Wednesday, August 03, 2005

Can someone pick me up??

Yes, believe it or not, I'm not going to back date this post as I always seem to do. This past month has been a wild ride and believe it or not, we're still riding it! The month of July is always very special and hectic for us. Besides Tom's bday, Jake's bday and my bday we also have 2 extended family member birthdays thrown in there. No more July birthdays!! We have seemed to fall into the tradition of having my dad and his wife here for the Fourth of July and it has now become tradition to have a picnic with our family and his wife's family. We have also added having my nephew stay with us for 2 weeks during that time. And since we didn't have enough family here during that time, we have also enjoyed my sister and her family coming up for our Fourth of July tradition. To add to that, we have started a tradition of going to my mom's house for a week in Washington DC the middle of July. All the grandkids and my sisters come and enjoy the week of fellowship. Can you say busy?? So, now do you know where I've been for the past month? Am I excused from not posting?? Thank you!

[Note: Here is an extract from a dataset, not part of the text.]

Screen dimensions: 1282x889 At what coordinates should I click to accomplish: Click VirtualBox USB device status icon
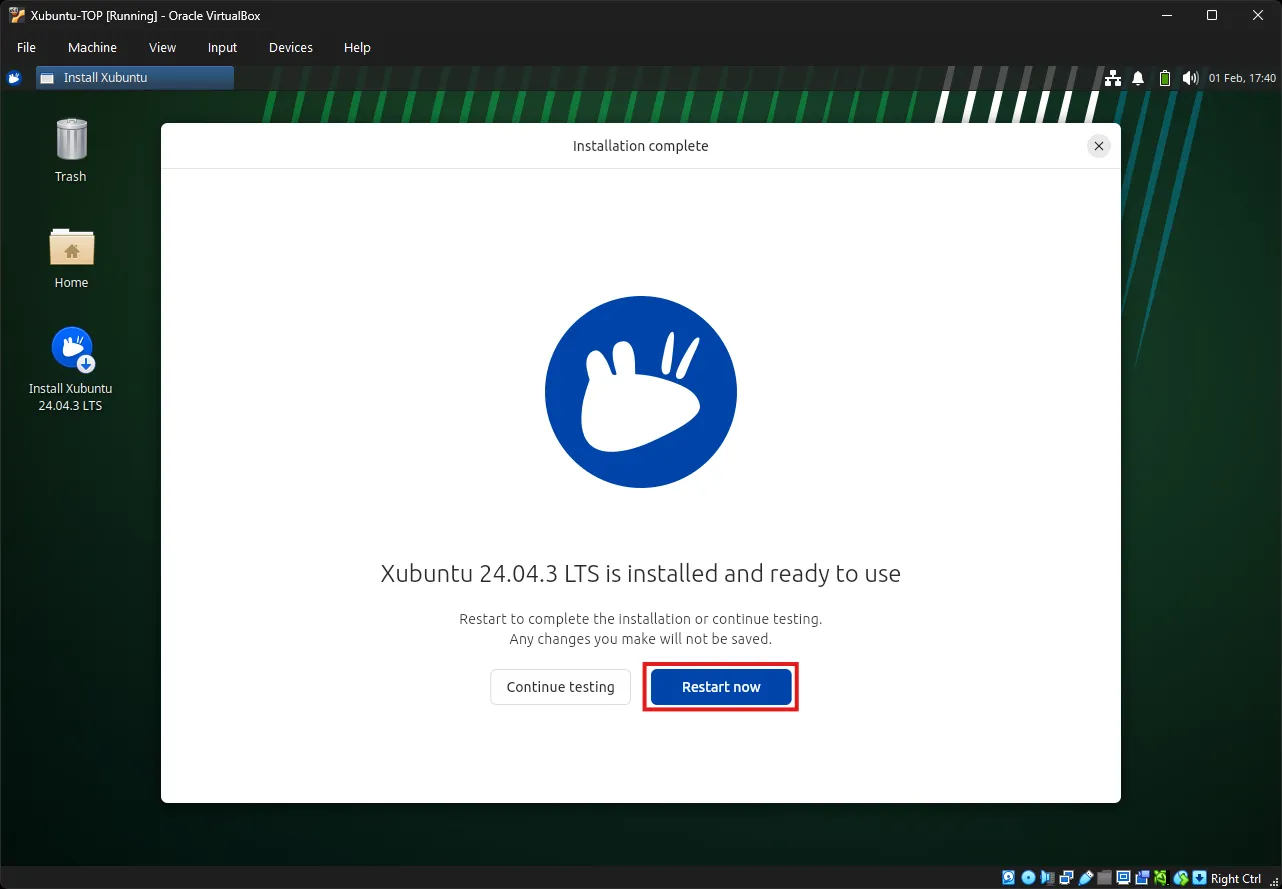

I must say that I didn't think I would be posting this this late in the process but here I go. Our house has neither sold nor rented. Yes, that's true, our settlement date is exactly 13 days from today. Interesting isn't it?? Why haven't we gotten off this ride yet?? I have no idea but I can tell you that I'm spent. I lost all hope and have no more faith. This was a faith walk, right? I sure thought so. We both believed that the Lord was taking us out there for a purpose. He had called us out there beyond both of our better judgements. We loved where we are, why would we want us to move? Hey, who am I to question? We stepped out. Left our comfort zone. Took a leap of faith - against the better judgements of certain family members. Walked in obedience. We've been given little "breadcrumbs", as I like to call them, along the way - little pieces of Him that show us that we're heading down the right road. We've even met opposition from the other side causing us to ask why we would even want to be close to that. But yet, we still walk. It's WALKING in faith, not sitting. And we've walked my friend, yes, we've walked. And now, I'm tired and weak and done walking. He continues to remain silent when I need answers the most. He talks about perserverance - now I know what He's talking about. When I want to give up and am to weak to walk, it is then that I need to be carried. Someone better pick me up. The lyrics to HELD by Natalie Grant seem to say so much right now

Held
(Christa Wells)
Christa Wells, a part-time songwriter and stay-at-home mom of three in North Carolina wrote this song in response to two very difficult losses that happened within 48 hours. And for her, I think it must have been one of those total shake-your-fist-at-God moments where you cry, “Why God?” These are the things in life that we cannot understand or explain, and the lyrics reflect that honesty. God didn’t promise us we’d be okay or that life would be easy. My faith does not protect me from pain, but it provides me with peace. God only promises us that when we suffer, when we’re in pain, we’ll be held in His arms through every circumstance.
Two months is too little
They let him go
They had no sudden healing
To think that providence
Would take a child from his mother
While she prays, is appalling
Who told us we’d be rescued
What has changed and
Why should we be saved from nightmares
Were asking why this happens to us
Who have died to live, it’s unfair
This is what it means to be held
How it feels, when the sacred is torn from your life
And you survive
This is what it is to be loved and to know
That the promise was that when everything fell
We’d be held
This hand is bitterness
We want to taste it and
Let the hatred numb our sorrows
The wise hand opens slowly
To lilies of the valley and tomorrow
This is what it means to be held
How it feels, when the sacred is torn from your life
And you survive
This is what it is to be loved and to know
That the promise was that when everything fell
We’d be held
If hope if born of suffering
If this is only the beginning
Can we not wait, for one hour
Watching for our savior
This is what it means to be held
How it feels, when the sacred is torn from your life
And you survive
This is what it is to be loved and to know
That the promise was that when everything fell
We’d be held

1 comment:

Freckle Face Girl said...

Sounds like quite a thrilling month. We wish we could have been there for the Dave & Busters. That was great last year! Hope you had a wonderful birthday.